Valve Cover(s)

Installation and Removal

Removal - 4 cylinder models

I can offer what I have tried on the three 2.5's I have - all with previous valve cover leaks...many others have been through this:

  1. Remove the cover (duh).
  2. Insure cover is flat.
  3. Clean both surfaces with an alcohol soaked rag (rubbing - beer won't work)
  4. .
  5. Apply Perma-a-gasket sealer (thinly) to cover and allow to get tacky.
  6. Place gasket on cover and wait until sealer sets so gasket won't move.
  7. Apply sealer to exposed surface of gasket and allow to get tacky.
  8. Carefully place cover into position.
  9. Coat ends of bolts with removable lock-tight and torque to spec (or just before cover deforms - it is important that the bolts are not over-tightened).
  10. FORGET everything you know about RTV...I really have not found one of the off-the-shelf brands to hold up very long, it is very difficult to apply this stuff properly.

On the 2.5, the EGR valve must be removed (13mm U-joint socket) to gain easy access to one of the bolts.

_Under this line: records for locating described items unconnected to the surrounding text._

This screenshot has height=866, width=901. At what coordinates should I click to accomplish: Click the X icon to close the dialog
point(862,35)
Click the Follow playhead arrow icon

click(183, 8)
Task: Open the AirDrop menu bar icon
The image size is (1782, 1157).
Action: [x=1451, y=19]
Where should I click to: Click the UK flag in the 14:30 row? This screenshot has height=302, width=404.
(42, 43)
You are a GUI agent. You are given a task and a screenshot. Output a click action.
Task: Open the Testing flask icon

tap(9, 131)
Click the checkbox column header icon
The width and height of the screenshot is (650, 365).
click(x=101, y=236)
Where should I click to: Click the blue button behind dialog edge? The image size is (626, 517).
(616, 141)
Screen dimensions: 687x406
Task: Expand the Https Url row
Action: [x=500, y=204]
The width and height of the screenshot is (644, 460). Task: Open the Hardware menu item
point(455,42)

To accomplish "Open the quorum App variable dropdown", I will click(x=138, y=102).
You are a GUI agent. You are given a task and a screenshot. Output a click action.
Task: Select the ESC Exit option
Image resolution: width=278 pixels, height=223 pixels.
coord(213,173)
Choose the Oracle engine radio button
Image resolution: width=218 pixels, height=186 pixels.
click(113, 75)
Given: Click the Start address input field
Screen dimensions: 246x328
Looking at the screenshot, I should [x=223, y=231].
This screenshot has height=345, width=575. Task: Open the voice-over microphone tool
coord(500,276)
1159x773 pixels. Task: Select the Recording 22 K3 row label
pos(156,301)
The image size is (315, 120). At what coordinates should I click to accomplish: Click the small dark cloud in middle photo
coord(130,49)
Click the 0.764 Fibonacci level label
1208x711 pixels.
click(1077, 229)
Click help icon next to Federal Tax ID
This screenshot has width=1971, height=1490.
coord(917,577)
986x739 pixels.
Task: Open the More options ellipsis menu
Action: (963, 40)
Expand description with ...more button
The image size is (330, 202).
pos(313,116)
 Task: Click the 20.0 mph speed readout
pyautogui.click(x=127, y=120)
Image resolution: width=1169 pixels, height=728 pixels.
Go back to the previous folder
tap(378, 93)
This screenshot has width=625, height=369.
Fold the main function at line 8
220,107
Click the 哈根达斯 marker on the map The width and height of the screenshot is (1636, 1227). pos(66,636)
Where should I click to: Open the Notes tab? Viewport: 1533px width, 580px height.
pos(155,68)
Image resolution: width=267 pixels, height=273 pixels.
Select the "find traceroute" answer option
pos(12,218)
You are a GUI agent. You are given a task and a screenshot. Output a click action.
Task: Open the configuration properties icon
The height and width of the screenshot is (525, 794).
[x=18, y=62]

I feel that the cover is VERY pooly designed, the clamps out there sound like a real good idea if you kind find them. I have seen bolts work loose if not "lock-tightened" with the removable formula.

From: Lance Osborne

"No matter what I do, my valve cover leaks oil. I've tried replacing the gasket, using RTV, etc, and they all leak."

I had the same problem on an 87 4-cyl., and no matter what I did, nothing helped (incl. RTV) until I got a cast aluminum valve cover from The Fiero Store. The flange on the flimsy stamped steel cover just gets bent too easily, so you can't apply enough pressure on the gasket, which would be especially important if the sealing surface on the head is poorly machined, like it is on mine.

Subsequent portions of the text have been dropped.